The research work, framed within Activity 5 of the LIFE Multi-AD 4 AgroSMEs project (LIFE17 ENV/ES/000331), has been carried out at the AEMA facilities under the direction of Jose B. Carbajo. The FDP, rated with a grade of 9.8, has allowed Goicoechea to achieve a degree in Chemical Engineering from the University of Zaragoza.
Piloting the Multi-AD technological solution
The research work evaluates, on a pilot scale and on a continuous mode, the technical and economic feasibility of the high-performance multi-stage reactor (Multi-AD) to treat wastewater generated by a vegetable canning company. The results show that the Multi-AD technological solution is capable of effectively treating the aforementioned industrial discharges, reaching organic load rates of 20 kg COD/m3·day with COD removal yields greater than 90%.

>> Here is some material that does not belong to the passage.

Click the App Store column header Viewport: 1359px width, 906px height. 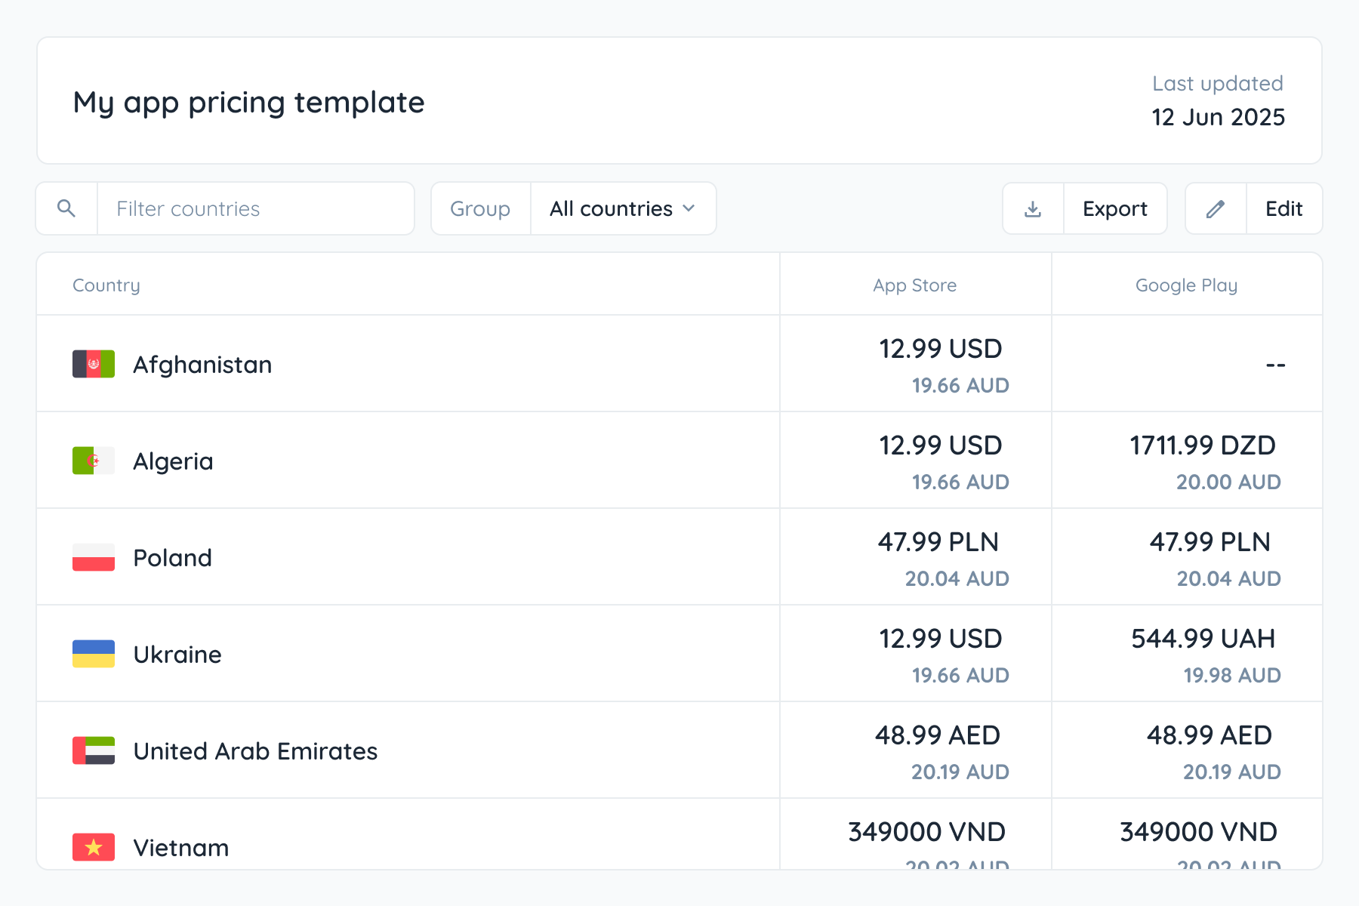tap(914, 285)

The design of the anaerobic reactor, composed of four independent chambers, ensures that the process of removing organic matter takes place in a staggered manner. This fact allows that, for the same degradation rates, Multi-AD technology needs a smaller volume than a conventional UASB reactor.
In addition, as a result of the anaerobic digestion process, the Multi-AD technological package is able to valorize organic matter by producing biogas. Biogas with a methane content higher than 80% could be used as renewable energy both in the water treatment process itself and in any industrial use in the agri-food company itself.
Industrial-scale scenario study
The theoretical comparison of scenarios (i.e., aerobic base-process scenario and Multi-AD scenario), shows that the integration of the anaerobic system could reduce the energy consumption of the EDARi, by 60%, as well as reducing the sludge productions to be managed by more than 70%.
The installation of the Multi-AD technological package in the treatment plant under study requires the replacement of one of the aerobic reactors with an anoxic one. The integration of an anoxic-aerobic process achieves the elimination of nitrogen to concentrations that allow compliance with the limits of discharge to channel.
Finally, it is important to emphasize that the results achieved in the aforementioned work have shown that Multi-AD technology contributes to Sustainable Development Goals 6 and 7, clean water and sanitation, and affordable and clean energy and their targets b and a, respectively.